A single always-on 1 GW AI campus is not a rounding error. It is utility-scale electricity demand.
This report is a physical-capacity map, not a vibes document. The question is simple: if frontier AI stays centralized and demand stays effectively insatiable, what actually limits how fast intelligence can be deployed into the world?
I am treating training, reasoning, and inference as competing for the same scarce stack: accelerators, HBM, advanced packaging, optics, powered sites, substations, switchgear, transformers, and generation. The report is intentionally quantitative so you can build a mental picture rather than just inherit my conclusion.
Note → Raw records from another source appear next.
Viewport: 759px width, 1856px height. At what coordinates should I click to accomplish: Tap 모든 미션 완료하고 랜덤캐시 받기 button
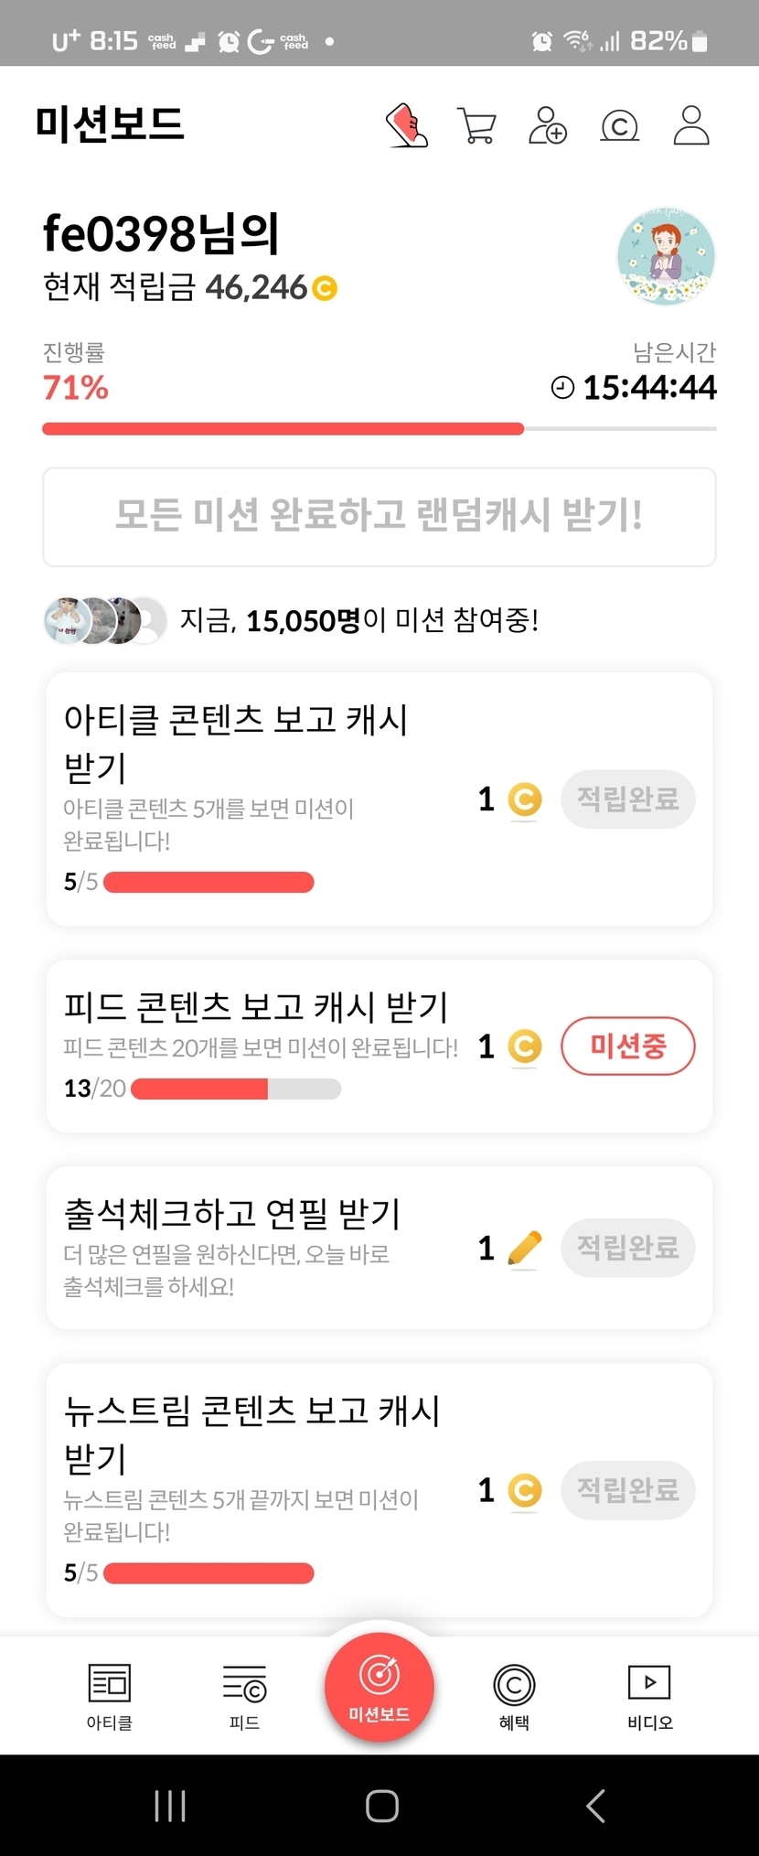(x=379, y=517)
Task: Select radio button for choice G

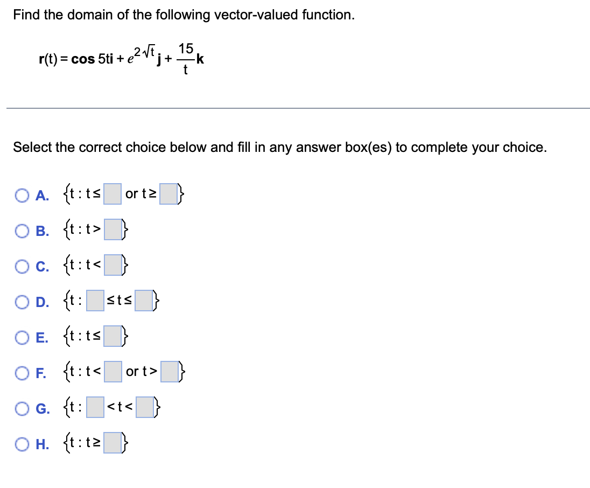Action: [22, 409]
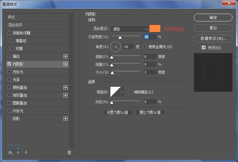The width and height of the screenshot is (238, 162).
Task: Add another 投影 effect with plus icon
Action: 66,119
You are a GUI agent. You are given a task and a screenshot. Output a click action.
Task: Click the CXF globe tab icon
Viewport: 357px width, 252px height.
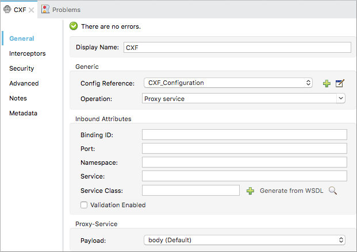[x=7, y=10]
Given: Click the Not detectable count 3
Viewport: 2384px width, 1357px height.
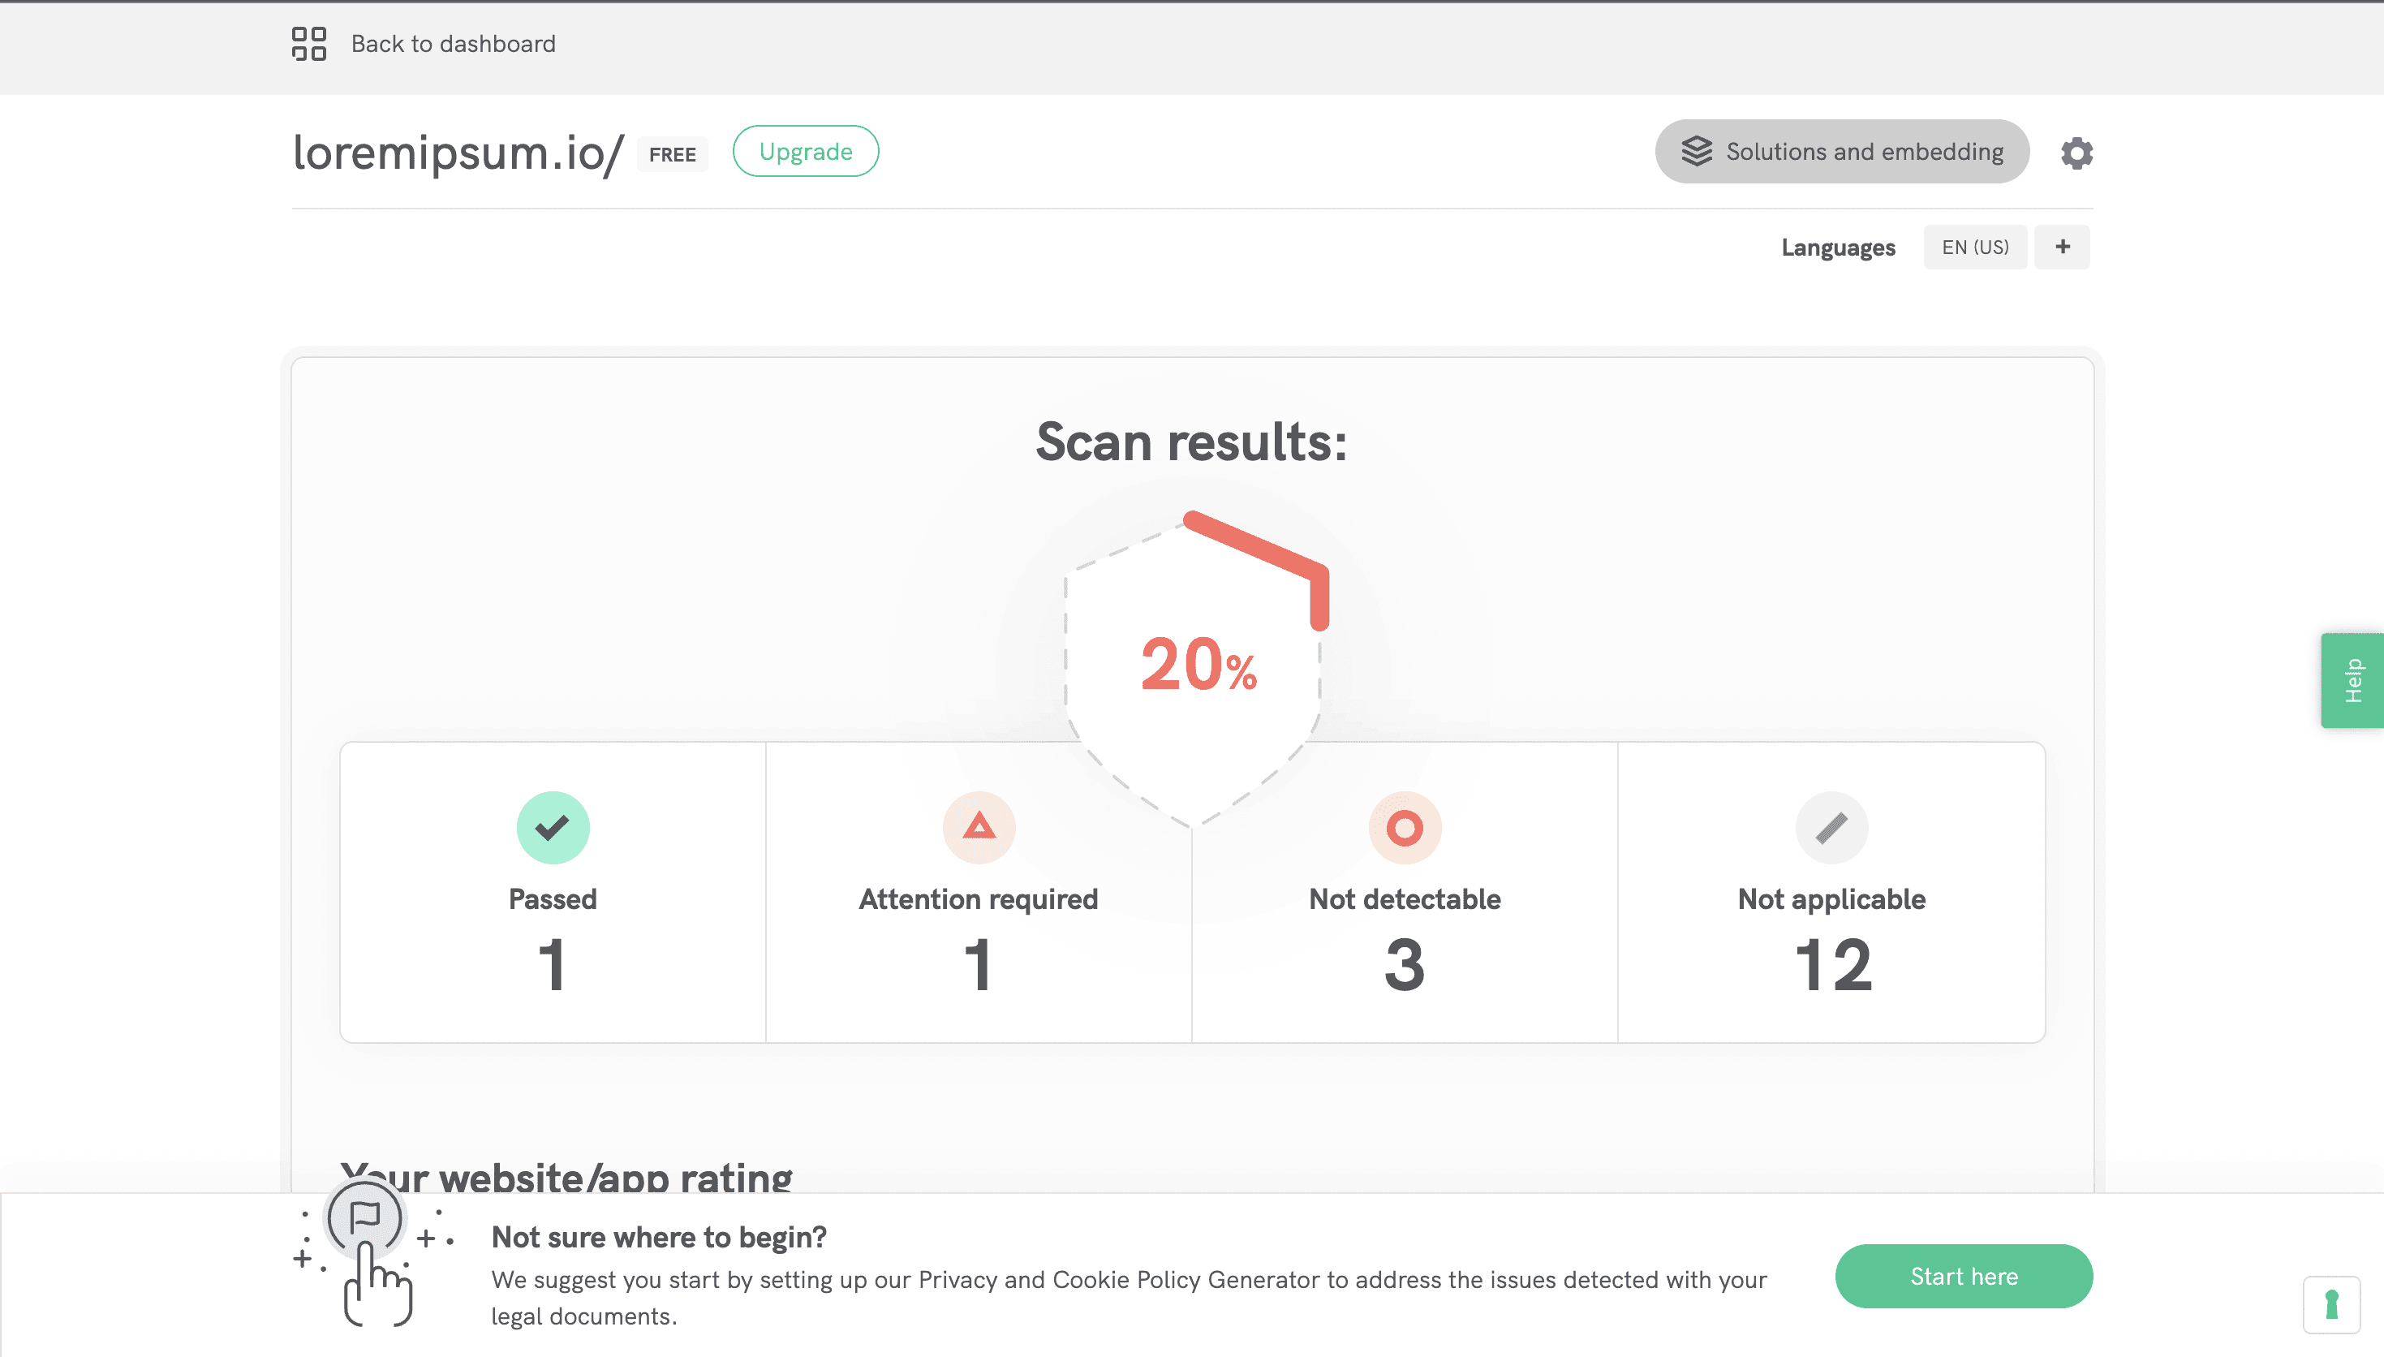Looking at the screenshot, I should [x=1404, y=966].

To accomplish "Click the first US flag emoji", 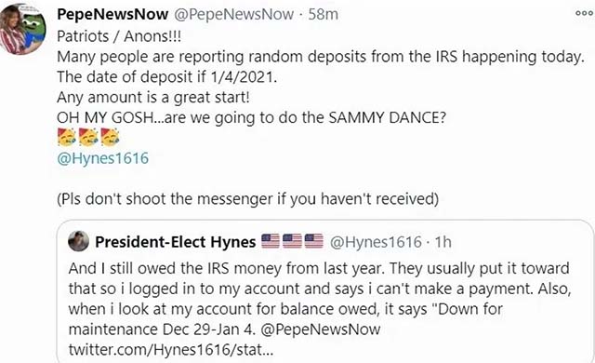I will coord(271,241).
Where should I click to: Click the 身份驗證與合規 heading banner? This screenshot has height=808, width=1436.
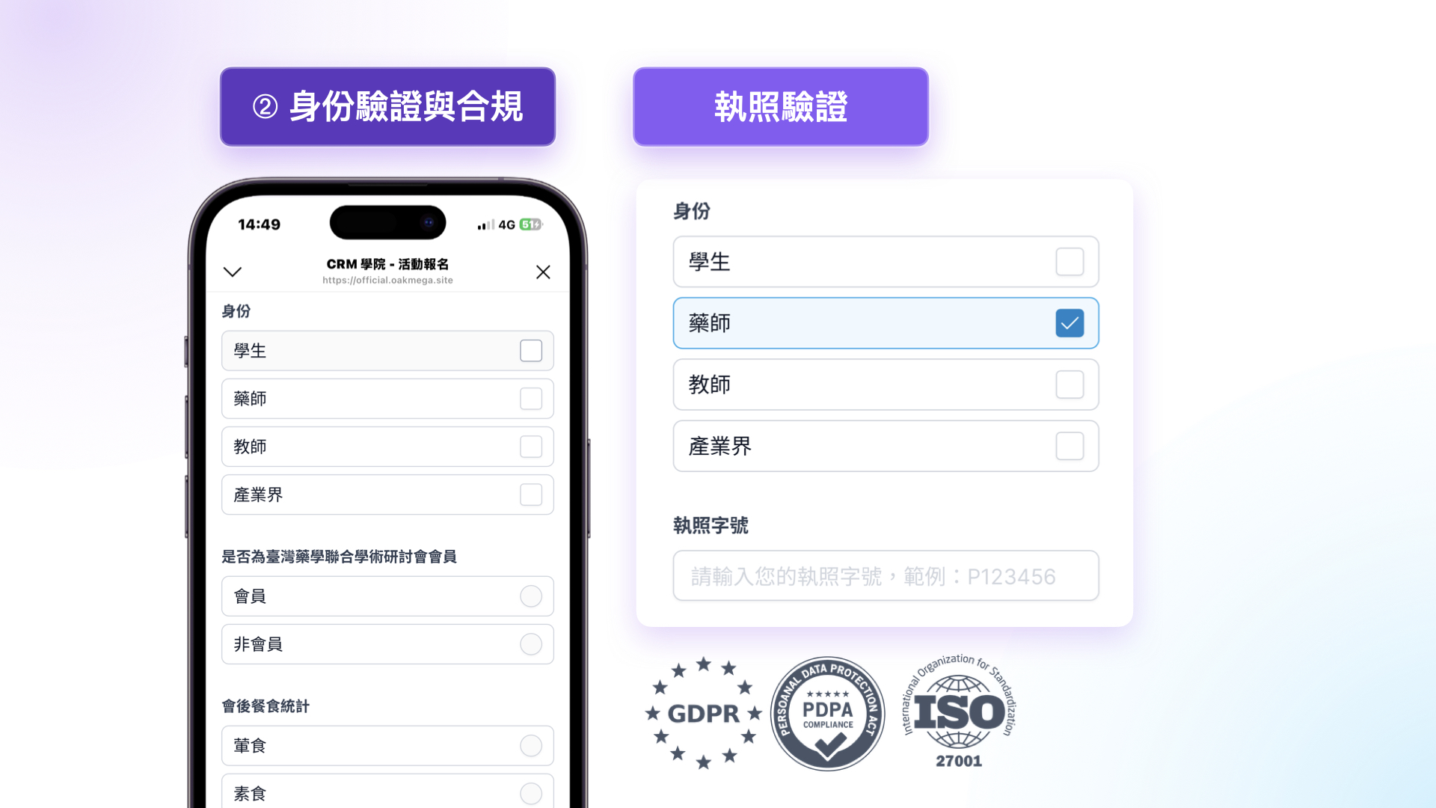(387, 107)
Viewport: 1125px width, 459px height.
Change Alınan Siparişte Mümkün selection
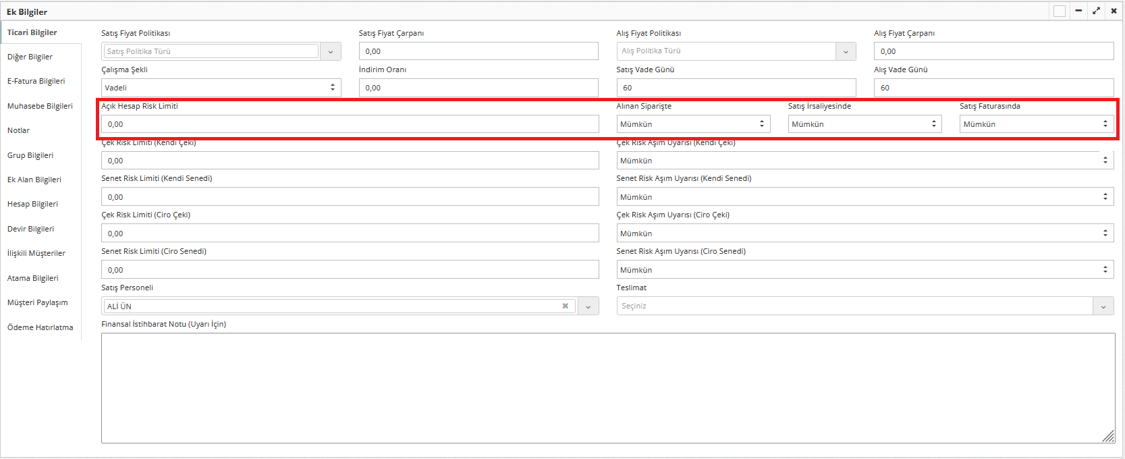click(693, 124)
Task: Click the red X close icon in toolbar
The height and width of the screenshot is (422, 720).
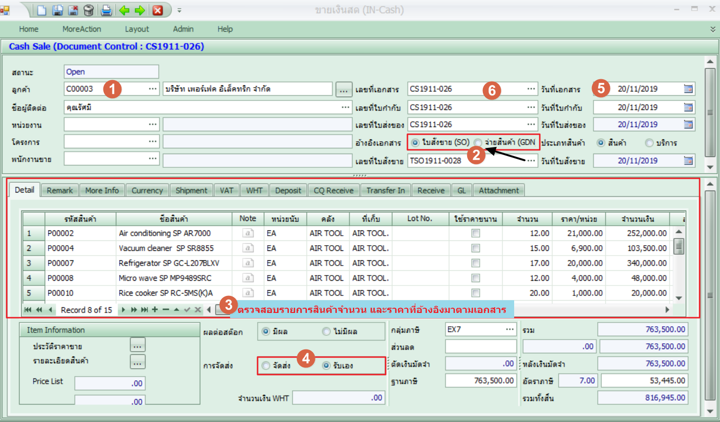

- Frontier intelligence remains centralized and tightly controlled for the next several years.
- The report focuses on deployed capacity that is actually energized and populated, not just announced capex.
- Most clean public data is US and Taiwan heavy, so global estimates are extrapolated from those anchors.
- Where the public record stops, I make the estimate explicit rather than pretending the number is exact.
Using NVIDIA's 32,768-GPU cluster scale and DGX B200 system power, one real frontier cluster is already a small power plant.
That is the right order of magnitude for a serious frontier deployment, not a toy lab.
At a 1.15 PUE baseline and DGX B200 system power, this is roughly the scale implied by Crusoe Abilene.
My current view in one page
- The first hard bind is not software, land, or generic server manufacturing. It is powered sites plus the electrical chain, then HBM and advanced packaging.
- Once interconnect, equipment, and permits are in hand, shells can rise surprisingly fast. Abilene shows roughly how quickly giga-scale AI campuses can materialize after the hard prerequisites are solved.
- Raw logic wafers matter, but they are not my base-case first bind. The tighter semiconductor bottlenecks are HBM and CoWoS-class packaging.
- Networking and optics are large execution problems, but if the buyer has money and priority they usually sit behind power and memory in the queue of things that actually stop deployment.
- The practical annual ceiling for net new frontier AI-dedicated energized capacity is probably single-digit to low-teens GW before 2030 unless governments actively force power, permitting, and equipment allocation to move faster.
The layers that matter
Frontier training, reasoning, and low-latency inference all want the same accelerators and power.
Blackwell and MI300-class systems convert dollars into kW, HBM, and networking demand.
HBM and advanced packaging bind before raw logic wafers in my base case.
Land, shells, cooling loops, and dense rack integration matter, but mainly after power is secured.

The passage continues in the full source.